[RECORDS SUPPLIED]
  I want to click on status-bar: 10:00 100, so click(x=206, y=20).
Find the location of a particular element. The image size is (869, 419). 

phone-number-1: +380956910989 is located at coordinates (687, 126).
[/RECORDS SUPPLIED]
[RECORDS SUPPLIED]
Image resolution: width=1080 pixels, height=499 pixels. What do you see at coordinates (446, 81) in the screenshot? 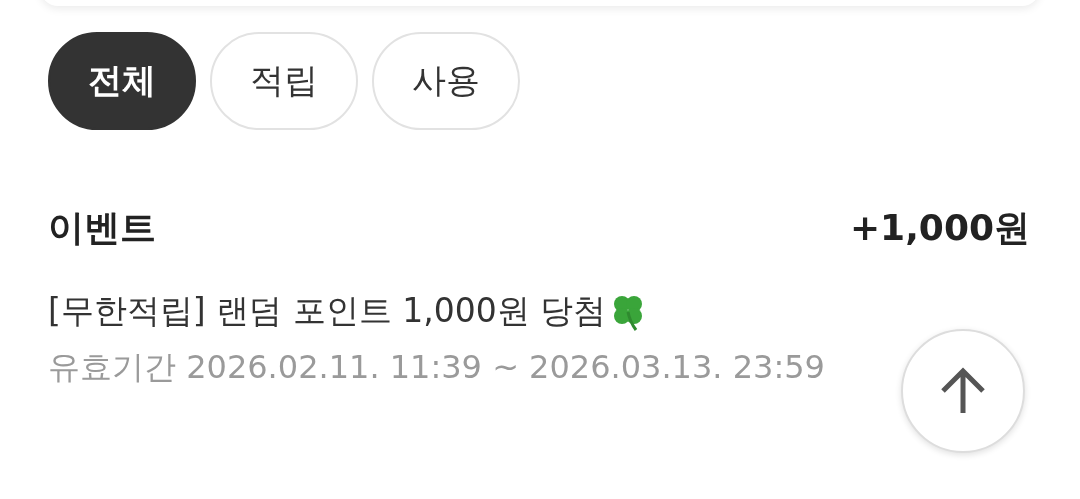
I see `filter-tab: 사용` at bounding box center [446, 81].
[/RECORDS SUPPLIED]
[RECORDS SUPPLIED]
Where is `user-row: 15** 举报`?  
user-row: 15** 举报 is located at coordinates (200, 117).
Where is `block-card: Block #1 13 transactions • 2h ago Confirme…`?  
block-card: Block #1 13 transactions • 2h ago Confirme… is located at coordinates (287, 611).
[/RECORDS SUPPLIED]
HOW TO COMPLETE THIS TASK: Rewrite the items from the line with "Find the location" through the line with "phone-number-1: +380956910989 is", changing "particular" to "specific" and leaving everything else as it is.

RESPONSE TO THIS TASK:
Find the location of a specific element. The image size is (869, 419). 

phone-number-1: +380956910989 is located at coordinates (687, 126).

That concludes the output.